Giulia Raggi*, L. Froment, V. Micallef, T. Imler, N. Roldan, L. Cabon, N. Hobi

T-Cell Bispecific antibodies (TCBs): a promising immunotherapy

Immunotherapy has revolutionized cancer treatment by harnessing the body’s own immune system to recognize and destroy tumour cells. Among these approaches, T-Cell bispecific antibodies (TCBs) have emerged as a powerful new class of therapeutics. TCBs are engineered to bind both to a T-Cell and to a specific antigen on a target cell, leading to T-Cell–mediated killing of cells expressing the target.

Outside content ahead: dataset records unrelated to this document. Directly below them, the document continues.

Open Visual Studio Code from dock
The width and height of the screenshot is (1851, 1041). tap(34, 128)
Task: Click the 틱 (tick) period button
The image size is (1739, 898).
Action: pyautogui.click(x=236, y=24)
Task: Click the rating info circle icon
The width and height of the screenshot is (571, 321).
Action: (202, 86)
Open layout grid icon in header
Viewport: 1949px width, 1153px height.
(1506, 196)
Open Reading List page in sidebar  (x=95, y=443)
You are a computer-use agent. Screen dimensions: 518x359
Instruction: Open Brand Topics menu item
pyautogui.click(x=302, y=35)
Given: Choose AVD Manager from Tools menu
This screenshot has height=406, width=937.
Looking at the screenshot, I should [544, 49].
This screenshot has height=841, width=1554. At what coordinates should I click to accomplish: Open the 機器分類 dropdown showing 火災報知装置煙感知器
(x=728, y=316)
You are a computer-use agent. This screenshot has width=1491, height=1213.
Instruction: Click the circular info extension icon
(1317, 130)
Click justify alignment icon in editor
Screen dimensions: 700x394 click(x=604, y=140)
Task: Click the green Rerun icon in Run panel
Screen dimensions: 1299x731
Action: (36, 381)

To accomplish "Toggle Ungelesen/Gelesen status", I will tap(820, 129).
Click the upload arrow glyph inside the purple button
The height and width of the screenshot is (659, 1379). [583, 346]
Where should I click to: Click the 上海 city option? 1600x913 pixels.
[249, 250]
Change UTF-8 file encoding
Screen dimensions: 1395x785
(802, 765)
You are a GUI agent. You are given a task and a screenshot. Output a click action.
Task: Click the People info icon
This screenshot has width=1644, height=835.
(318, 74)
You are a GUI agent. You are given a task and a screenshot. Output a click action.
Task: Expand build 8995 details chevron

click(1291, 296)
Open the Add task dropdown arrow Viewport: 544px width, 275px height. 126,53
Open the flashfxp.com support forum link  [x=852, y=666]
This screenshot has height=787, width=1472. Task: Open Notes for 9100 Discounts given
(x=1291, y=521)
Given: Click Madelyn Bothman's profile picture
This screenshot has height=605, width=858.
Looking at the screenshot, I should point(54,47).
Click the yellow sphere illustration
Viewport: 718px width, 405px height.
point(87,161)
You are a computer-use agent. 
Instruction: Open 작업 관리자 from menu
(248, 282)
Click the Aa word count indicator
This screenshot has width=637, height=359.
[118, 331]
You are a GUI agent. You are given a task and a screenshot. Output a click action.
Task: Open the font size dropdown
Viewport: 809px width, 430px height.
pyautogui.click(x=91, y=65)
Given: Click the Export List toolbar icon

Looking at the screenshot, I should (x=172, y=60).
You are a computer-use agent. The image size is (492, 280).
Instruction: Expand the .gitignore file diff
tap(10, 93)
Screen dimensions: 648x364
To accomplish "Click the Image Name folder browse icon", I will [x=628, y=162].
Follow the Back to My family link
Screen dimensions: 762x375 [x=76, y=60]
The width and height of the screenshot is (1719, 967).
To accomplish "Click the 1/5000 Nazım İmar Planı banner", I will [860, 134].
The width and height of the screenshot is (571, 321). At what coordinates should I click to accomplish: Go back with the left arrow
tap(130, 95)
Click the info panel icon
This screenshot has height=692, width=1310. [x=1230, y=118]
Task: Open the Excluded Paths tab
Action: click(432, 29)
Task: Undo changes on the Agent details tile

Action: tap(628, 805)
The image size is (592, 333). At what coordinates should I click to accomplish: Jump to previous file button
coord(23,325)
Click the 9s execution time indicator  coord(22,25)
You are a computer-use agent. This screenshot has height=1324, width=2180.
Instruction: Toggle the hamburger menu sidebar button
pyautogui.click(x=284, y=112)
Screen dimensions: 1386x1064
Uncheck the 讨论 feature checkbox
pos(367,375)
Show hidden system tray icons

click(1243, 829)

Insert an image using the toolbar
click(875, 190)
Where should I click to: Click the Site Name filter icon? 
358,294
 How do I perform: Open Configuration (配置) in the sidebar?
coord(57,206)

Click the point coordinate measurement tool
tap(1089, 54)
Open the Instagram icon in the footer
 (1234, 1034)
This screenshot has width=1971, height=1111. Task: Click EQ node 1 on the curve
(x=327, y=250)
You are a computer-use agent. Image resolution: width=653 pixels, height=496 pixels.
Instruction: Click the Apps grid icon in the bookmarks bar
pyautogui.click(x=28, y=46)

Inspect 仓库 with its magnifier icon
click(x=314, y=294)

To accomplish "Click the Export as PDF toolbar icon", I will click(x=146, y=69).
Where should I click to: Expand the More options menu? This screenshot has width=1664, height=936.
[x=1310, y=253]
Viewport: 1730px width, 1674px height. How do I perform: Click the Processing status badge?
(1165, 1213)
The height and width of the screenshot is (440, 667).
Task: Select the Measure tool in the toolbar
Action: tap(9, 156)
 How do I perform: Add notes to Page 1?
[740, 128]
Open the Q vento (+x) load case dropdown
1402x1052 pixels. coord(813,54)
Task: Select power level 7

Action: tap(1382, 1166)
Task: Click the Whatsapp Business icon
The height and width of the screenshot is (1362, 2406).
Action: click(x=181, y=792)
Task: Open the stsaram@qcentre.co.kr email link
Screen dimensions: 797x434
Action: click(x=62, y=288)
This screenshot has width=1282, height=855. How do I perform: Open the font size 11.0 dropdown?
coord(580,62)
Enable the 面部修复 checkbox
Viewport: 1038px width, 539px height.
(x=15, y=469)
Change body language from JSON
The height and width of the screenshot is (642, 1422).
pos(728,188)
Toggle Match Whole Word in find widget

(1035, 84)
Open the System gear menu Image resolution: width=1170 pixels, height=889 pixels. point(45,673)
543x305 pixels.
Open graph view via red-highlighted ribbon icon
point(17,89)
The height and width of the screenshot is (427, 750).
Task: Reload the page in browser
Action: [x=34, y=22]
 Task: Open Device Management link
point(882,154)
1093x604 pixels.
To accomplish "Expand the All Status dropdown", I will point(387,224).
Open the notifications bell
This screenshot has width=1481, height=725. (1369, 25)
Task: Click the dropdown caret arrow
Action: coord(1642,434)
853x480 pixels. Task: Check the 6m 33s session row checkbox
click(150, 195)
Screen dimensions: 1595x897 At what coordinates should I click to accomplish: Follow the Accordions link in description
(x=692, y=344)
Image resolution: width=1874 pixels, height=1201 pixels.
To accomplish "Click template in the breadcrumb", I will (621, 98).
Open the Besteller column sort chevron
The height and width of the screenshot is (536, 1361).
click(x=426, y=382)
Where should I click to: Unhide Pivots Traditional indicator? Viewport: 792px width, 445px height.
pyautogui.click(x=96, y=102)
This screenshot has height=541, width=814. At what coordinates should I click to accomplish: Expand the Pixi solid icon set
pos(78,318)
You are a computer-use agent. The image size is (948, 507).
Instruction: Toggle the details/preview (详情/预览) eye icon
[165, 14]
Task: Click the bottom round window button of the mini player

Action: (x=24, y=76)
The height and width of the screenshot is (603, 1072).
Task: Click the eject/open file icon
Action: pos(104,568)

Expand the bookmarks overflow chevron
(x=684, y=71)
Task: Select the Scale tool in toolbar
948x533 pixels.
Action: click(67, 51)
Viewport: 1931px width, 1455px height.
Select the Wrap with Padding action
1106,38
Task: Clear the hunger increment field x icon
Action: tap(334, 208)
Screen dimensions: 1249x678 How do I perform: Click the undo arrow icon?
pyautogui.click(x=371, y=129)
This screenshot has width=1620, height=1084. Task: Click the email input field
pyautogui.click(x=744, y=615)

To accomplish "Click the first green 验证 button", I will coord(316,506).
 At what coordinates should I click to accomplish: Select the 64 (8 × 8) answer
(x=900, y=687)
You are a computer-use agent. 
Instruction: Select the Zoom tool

Despite their potential, such treatments present a high risk of immune related adverse events, including on-target/off-tumour toxicity when they bind to healthy tissues that express the same target.

Key findings:

• FOLR1 expression was confirmed and quantified at both gene and protein levels, comparing native lung tissue and our primary epithelial cells grown on-chip.
• FOLR1-TCB induced a pronounced on-target/off-tumour toxicity in the alveolar model as shown by increased cytotoxicity (LDH), barrier disruption (TER), increase of pro-inflammatory cytokine release (e.g., IL-6, Granzyme B) and enhanced apoptosis in epithelial cells.
• The treatment also triggered immune cell recruitment to the epithelium confirmed via live imaging; and T-Cell activation, validated by flow cytometry.

Conclusion:

Our patient-derived alveolar ^AXLung-on-chip platform reliably detects off-tumor immune-related toxicity associated with TCBs. This human-relevant model offers a powerful non-animal alternative for preclinical safety evaluation of next-generation immunotherapies.